Safe practise Flashcards
Why do we need to warm up?
circulation, joints, muscles, nerves, flexibility
Benefits of warm up?
- increase the temperature of the body
- increase heart rate
- mobilise the joints
- increased oxygenated blood flow to the muscles
- prevention of injury
- mental preparation
- improve nervous system
Examples of changes that occur in the body after warm up?
- breathing is increased
- skin appears red
- body starts to sweat
- adrenalin levels are increased
- focus and concentration are enhanced
How to increase body temperature?
- cardiovascular eg running, skipping
- small movements increasing to larger
- increased blood flow=increased temperature
How to increase heart rate?
- cardiovascular
- helps provide fuel to the working muscles
How to mobilise the joints?
- gently move the joints through their ROM eg shoulder rolls
- will help lubricate the joints, warming synovial fluid and preparing skeletal system
How to increase oxygenated blood flow to the muscles?

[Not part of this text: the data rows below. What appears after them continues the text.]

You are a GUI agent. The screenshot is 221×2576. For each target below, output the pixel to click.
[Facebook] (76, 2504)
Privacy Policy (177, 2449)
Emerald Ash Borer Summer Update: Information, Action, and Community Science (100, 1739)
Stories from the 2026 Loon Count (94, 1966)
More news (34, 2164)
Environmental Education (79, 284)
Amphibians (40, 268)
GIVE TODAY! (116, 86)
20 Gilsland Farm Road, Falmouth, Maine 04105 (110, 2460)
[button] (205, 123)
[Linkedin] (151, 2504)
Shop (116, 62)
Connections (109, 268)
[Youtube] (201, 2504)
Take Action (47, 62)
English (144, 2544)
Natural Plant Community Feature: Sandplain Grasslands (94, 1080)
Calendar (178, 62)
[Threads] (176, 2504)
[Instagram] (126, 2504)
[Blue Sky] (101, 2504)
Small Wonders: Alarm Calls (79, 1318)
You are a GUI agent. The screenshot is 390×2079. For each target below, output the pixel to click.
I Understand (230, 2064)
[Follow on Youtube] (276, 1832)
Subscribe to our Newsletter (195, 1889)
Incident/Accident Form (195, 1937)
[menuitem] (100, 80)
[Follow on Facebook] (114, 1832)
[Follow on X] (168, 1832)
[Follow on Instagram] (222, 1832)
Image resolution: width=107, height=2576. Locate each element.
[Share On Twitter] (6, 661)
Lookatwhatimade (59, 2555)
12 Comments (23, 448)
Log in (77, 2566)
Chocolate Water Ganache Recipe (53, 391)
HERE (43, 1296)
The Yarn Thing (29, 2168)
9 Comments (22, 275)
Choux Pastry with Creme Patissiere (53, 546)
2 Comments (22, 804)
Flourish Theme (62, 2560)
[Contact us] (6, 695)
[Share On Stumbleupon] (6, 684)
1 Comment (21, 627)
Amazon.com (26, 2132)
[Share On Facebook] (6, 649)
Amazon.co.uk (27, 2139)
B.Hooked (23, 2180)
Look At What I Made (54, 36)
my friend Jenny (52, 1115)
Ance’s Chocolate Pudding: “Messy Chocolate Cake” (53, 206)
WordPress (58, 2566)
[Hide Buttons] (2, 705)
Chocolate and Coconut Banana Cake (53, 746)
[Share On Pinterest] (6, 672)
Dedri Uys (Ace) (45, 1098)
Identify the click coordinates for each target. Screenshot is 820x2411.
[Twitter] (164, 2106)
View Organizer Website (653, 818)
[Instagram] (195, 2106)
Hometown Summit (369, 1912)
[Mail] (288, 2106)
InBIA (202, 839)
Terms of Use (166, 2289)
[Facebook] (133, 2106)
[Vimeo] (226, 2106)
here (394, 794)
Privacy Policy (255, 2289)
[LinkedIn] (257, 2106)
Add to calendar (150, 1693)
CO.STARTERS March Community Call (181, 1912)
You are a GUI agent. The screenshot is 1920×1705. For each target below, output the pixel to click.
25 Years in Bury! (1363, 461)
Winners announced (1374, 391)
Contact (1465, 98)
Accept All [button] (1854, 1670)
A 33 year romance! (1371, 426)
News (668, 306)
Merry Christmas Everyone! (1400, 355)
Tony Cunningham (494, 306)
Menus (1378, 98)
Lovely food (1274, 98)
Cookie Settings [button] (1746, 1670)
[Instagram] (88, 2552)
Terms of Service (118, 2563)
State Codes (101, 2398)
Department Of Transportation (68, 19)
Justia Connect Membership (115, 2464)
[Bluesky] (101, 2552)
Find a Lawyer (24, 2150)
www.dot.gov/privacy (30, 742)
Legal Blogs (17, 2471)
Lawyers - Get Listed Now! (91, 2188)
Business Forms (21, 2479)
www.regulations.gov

- steady increase in activity, articulating the joints and stretching the muscles eg standing pushing through feet to jog on spot to running around the room
- oxygen helps fuel the muscles so they can contract and stretch more efficiently
- muscles, tendons and ligaments become more pliable
How does a warm up prevent injury?
- will prepare the body, muscles and joints are not put under sudden stress
- eg hamstrings need to be pliable before movements such as high kicks or splits otherwise a tear or pull is likely
How to mentally prepare?
- exercise prepares the mind, promotes concentration and enhances brain activity and reaction times, increasing body awareness
- eg counting movements and going from sets of 8 to 4 to 2 to 1
How to improve the nervous system?
- regular dance training which involves the entire body helps enhance nerve reactions
- this improves agility, coordination, movement memory ect
What do you need to do to cool down?
- gradually slow down the activity
- gentle stretches
- deep stretches
- wind-down
Why is it important to gradually slow down activity?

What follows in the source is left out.